Pearling the Persian Gulf
For centuries pearling industry was part of the main economy of the coastal communities of the Persian Gulf and across eastern Arabia.
It became an international merchant network and consolidated the power of the local rulers.
In total, about two to three thousand local ships were involved in the seasonal extraction of pearls from communities across the Gulf. Workers were paid in pearls instead of cash.
In 1907, some 4,500 pearling boats were operating from Gulf ports in an industry employing over 74,000 men.The main centers of pearling extended from Doha to Dubai. The main season was called The Great Dive and thrived in the relative calm of waters at sea .
At the start of the pearling season, which was from June to September, thousands of local ships would gather at a fixed place with necessary provisions to last for up to three months at sea and a day of commencement would be agreed on.Celebrations were held along with the customary observance of religious rites and the tradition of charming sharks so that they would not harm the divers. The ships would then disperse on a clear, windless day when the sea was calm.

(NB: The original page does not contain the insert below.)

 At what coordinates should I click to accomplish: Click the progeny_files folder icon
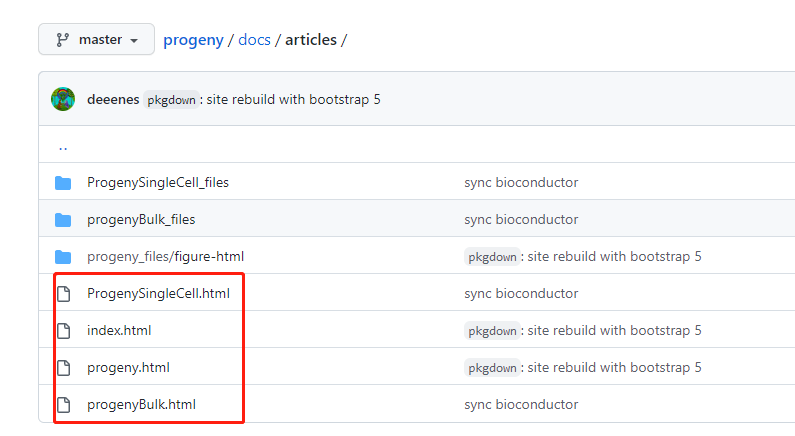pos(63,257)
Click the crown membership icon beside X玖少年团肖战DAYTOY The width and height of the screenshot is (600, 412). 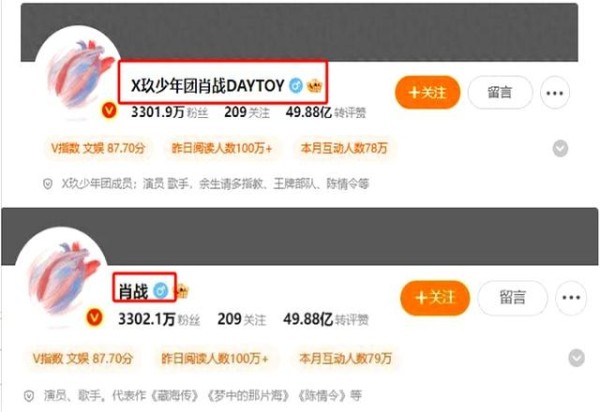tap(315, 86)
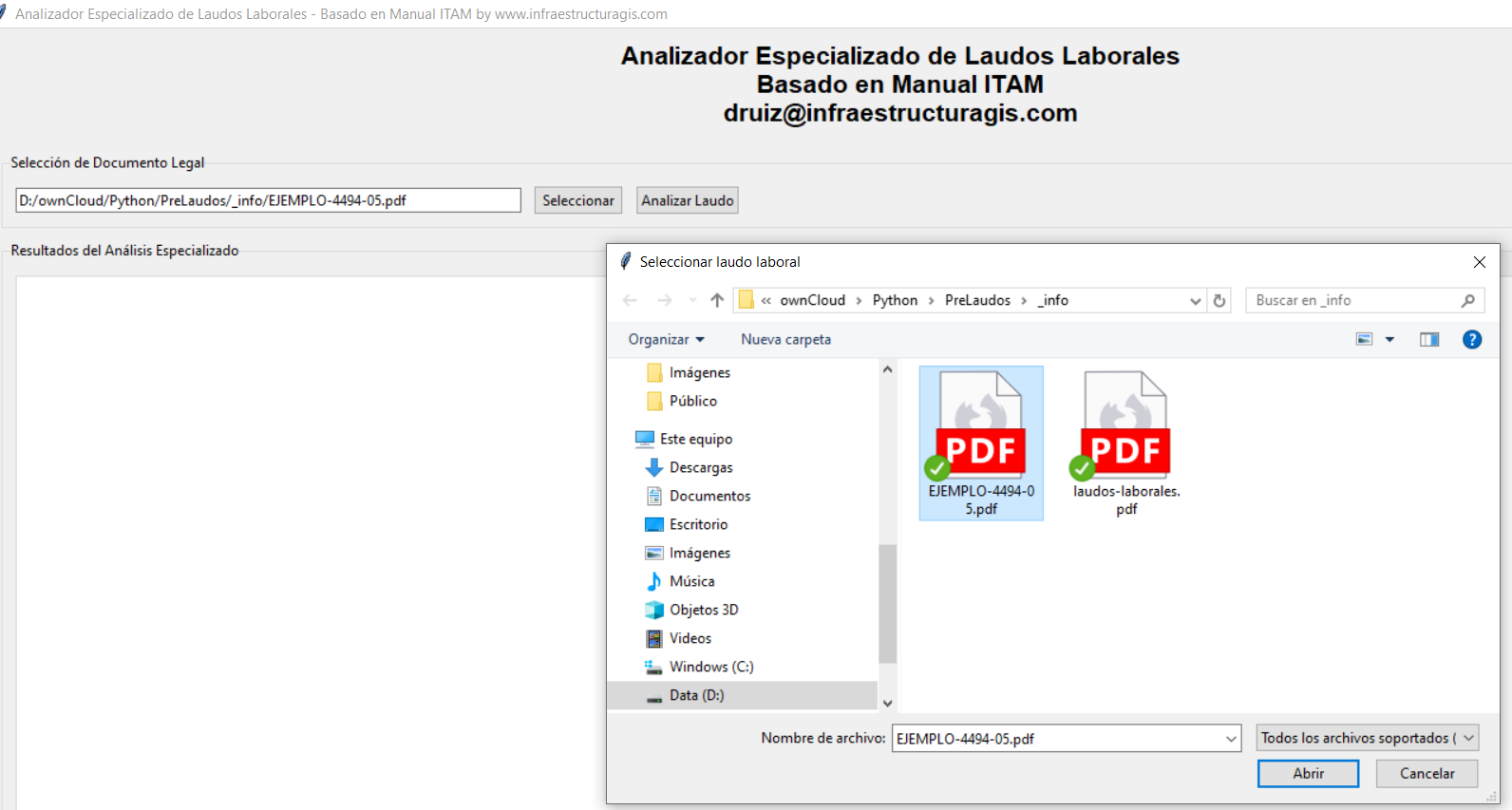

Each ship carried divers who then dived to the bottom of the sea to gather pearls. In order to enable the divers to reach the bottom, two heavy stones were tied to the diver’s feet and a chord to his waist. The chord end was held in the hands of those who were to pull him out. When the bag of pearls became full, the diver would signal to be pulled out with those who pulled having to remain alert to avoid the diver dying from a lack of oxygen.
The huge rise in demand by the expanding Indian and European market meant Fleets remained at sea from June to late September and every able bodied male joined the fleet. Pearling provided 80% of Sheikh Zayed bin Khalifa Al Nahyan (Known as Zayed the Great) revenues, allowing him to distribute largesse and gave him great influence.
In the 16th century until the early 18th century The Portuguese Empire took control Orbthe taxation system.
The Portuguese employed a system of issuing navigation permits (called Cartazes) and the payment of taxes (called Magumbayas). Any ship sailing without the possession of a Portuguese license was liable to be captured by the Portuguese Armada. Fear of the Armada’s cannons created a naval subjugation and maritime.
The Japanese cultured pearl, initially regarded as a wonder and shown at expos and other fairs,[started to be produced in commercial quantities in the late 1920s. This was devastating to the Gulf’s industry and it never again attained the heights of previous centuries.